Reed rode with Smith to St. Francis Hospital where McCoy was pronounced dead.
“I told Morgan’s friends that she died. I then went into the hospital room to tell Morgan’s mom about her last humming words,” Reed said through a shaky voice and quivering chin.
Sitting behind the prosecuting attorney in the gallery, McCoy’s mother, ex-boyfriend and others sat crying, quietly sniffling and passing tissues down the pews.
After the second recess of the day was called, some members of the gallery stood up and held each other after hearing vivid accounts of McCoy’s death retold several times. Several left the courtroom with tears rolling down their cheeks. McCoy’s mother was present, constantly clutching a small yellow urn and assured people that her daughter was indeed still with them.
After the recess concluded, Scroggie and Catterson entered the courtroom. Scroggie let out a long sigh before taking his hands out of his pockets and taking his seat.
The jury entered the room and Rice called his next witness to the stand.

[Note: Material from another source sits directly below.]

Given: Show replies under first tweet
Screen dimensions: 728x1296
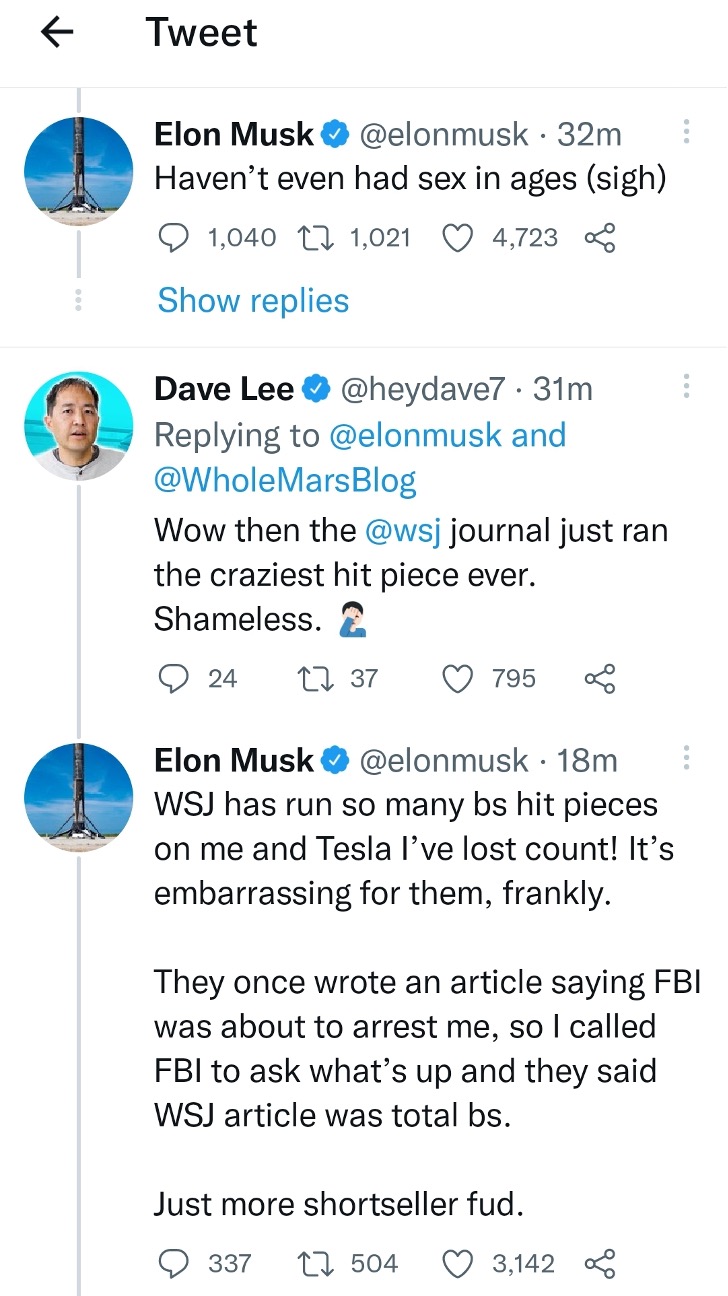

Riley Buckman entered the courtroom led by Rice and took the witness stand. She was the 10th witness of the day and McCoy’s roommate and sorority sister.
Buckman had been with McCoy the night of the crash. Rice asked Buckman to describe her night with McCoy, what happened while at the bar and up until she had left the bar. She described a typical night for her and her friends, hanging out at The Palms and mingling with others at the bar.

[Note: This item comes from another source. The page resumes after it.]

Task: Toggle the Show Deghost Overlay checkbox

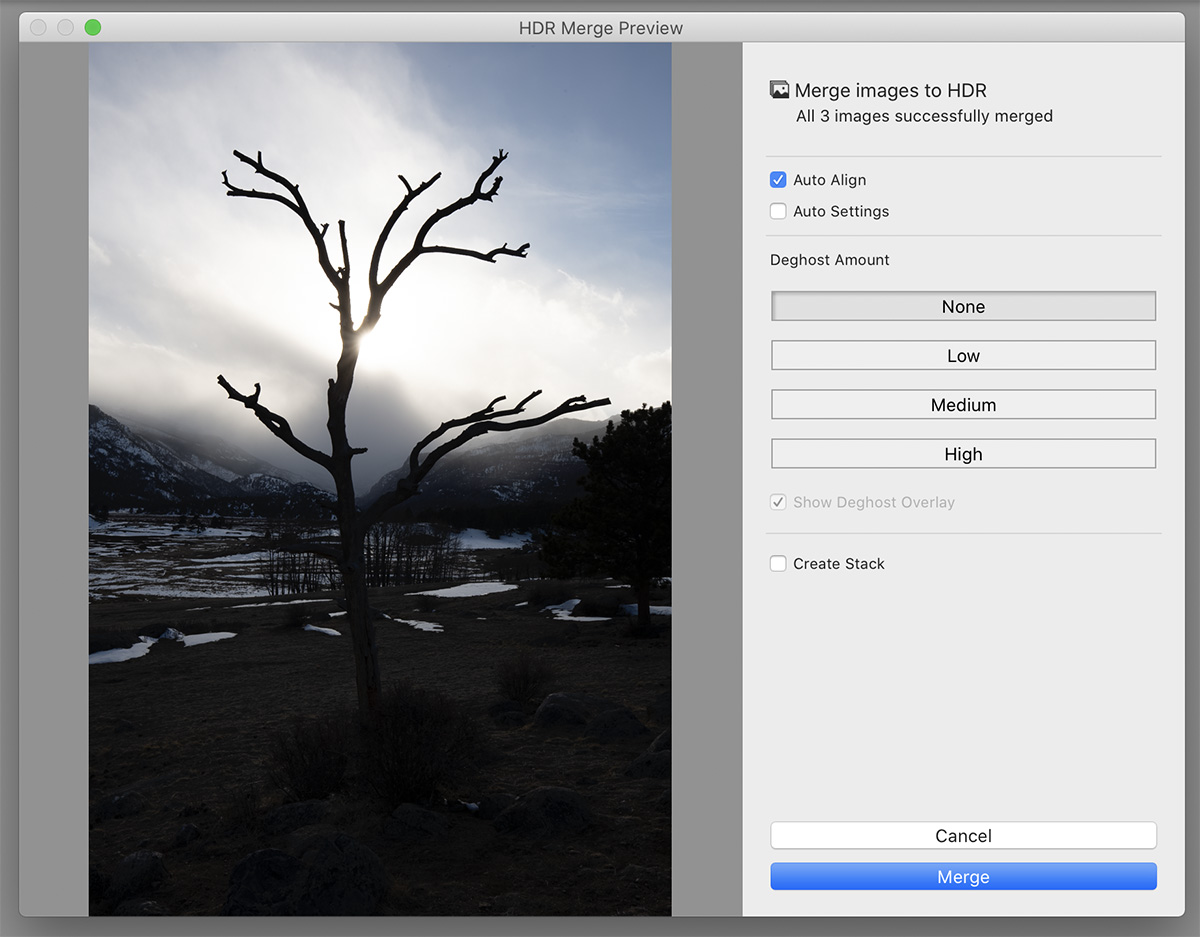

Buckman was toward the back of the bar, by the pool table, when she saw the roof crumble at the entrance from the corner of her eye.
“I saw the roof crumble, and I overheard some people say the roof caved in, so we went to go find Morgan to tell her we had to leave because the roof had caved in,” Buckman said.
Buckman recalled making her way to the front of the crowd, catching a glimpse of the truck that had crashed into the entrance of the bar and the debris on the ground but did not see McCoy.
Buckman said she repeatedly called and texted McCoy trying to find her, but it wasn’t until a stranger told her a girl named Morgan had been hit that she realized McCoy wasn’t going to respond.
“That’s when I collapsed into the snow and just started crying,” Buckman said.
Buckman said it was only seconds later that she saw McCoy taken out on a stretcher, recognizing her purple jacket and blonde hair.
Scroggie did not have any further questions for Buckman.
Owners of The Pub, Jeff Zeller, and Burny’s Sports Bar, Chris Burns, were also called to the witness stand to discuss the surveillance footage captured on their security cameras.
Each bar owner was questioned about their perspective surveillance systems and asked to verify if the footage was accurate and fairly represented Catterson while in their establishments.
Rice presented two flash drives as evidence, one containing the footage from The Pub and one containing the footage from Burny’s Sports Bar. The footage showed Catterson had first gone to The Pub and then proceeded to Burny’s Sports Bar.
Rice rummages through a manila folder stuffed with papers and pulls out a receipt of Catterson’s tab from The Pub to show to the jury. During this, Catterson sat with his elbows on the defense table, shaking both legs.
The footage from Burny’s Sports Bar showed Catterson falling at one point as he tried to descend the stairs from the upper deck. The footage showed Catterson leaving the bar at 12:34 a.m. Jan. 7, 2018. Catterson watched the footage with a furrowed brow and crossed arms from behind his defense attorney.
Rice also presented a selfie McCoy had taken before the crash as evidence, followed by Catterson’s bar tab from The Pub.
After reviewing the footage from Burny’s, Prokes ended the day by reminding the jury of their responsibilities and expectations as jurors.
The trial is scheduled to continue at 9 a.m. Wednesday, in the Division I Courtroom in the Nodaway County Courthouse.